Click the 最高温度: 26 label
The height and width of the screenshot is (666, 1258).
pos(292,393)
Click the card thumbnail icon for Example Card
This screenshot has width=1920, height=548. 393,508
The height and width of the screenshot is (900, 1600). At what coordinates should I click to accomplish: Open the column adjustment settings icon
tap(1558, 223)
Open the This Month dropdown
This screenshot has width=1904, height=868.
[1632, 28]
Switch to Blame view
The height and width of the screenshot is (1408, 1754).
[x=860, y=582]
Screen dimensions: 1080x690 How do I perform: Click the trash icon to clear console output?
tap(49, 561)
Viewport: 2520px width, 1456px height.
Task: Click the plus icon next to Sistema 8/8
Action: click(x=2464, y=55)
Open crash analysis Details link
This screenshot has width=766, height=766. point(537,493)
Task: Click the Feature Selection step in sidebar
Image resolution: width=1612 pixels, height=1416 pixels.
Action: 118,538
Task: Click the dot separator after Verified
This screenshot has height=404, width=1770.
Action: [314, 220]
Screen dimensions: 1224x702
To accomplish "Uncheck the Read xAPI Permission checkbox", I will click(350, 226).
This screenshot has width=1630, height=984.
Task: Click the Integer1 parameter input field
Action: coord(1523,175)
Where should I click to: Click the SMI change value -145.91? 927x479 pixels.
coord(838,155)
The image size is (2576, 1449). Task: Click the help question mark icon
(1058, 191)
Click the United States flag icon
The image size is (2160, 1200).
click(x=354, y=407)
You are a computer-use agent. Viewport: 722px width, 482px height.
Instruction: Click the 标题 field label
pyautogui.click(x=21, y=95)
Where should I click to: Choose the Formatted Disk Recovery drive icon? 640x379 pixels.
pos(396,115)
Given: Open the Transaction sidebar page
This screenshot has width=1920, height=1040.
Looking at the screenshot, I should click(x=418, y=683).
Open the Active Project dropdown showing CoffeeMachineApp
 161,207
- - - -
Instructions to follow = After locating the line with "Task: Click the dot separator after Verified" in the material above, return it and each line after it exactly, ending at the line with "You are a computer-use".

Written response =
Task: Click the dot separator after Verified
This screenshot has height=404, width=1770.
Action: [314, 220]
Screen dimensions: 1224x702
To accomplish "Uncheck the Read xAPI Permission checkbox", I will click(350, 226).
This screenshot has width=1630, height=984.
Task: Click the Integer1 parameter input field
Action: coord(1523,175)
Where should I click to: Click the SMI change value -145.91? 927x479 pixels.
coord(838,155)
The image size is (2576, 1449). Task: Click the help question mark icon
(1058, 191)
Click the United States flag icon
The image size is (2160, 1200).
click(x=354, y=407)
You are a computer-use agent. Viewport: 722px width, 482px height.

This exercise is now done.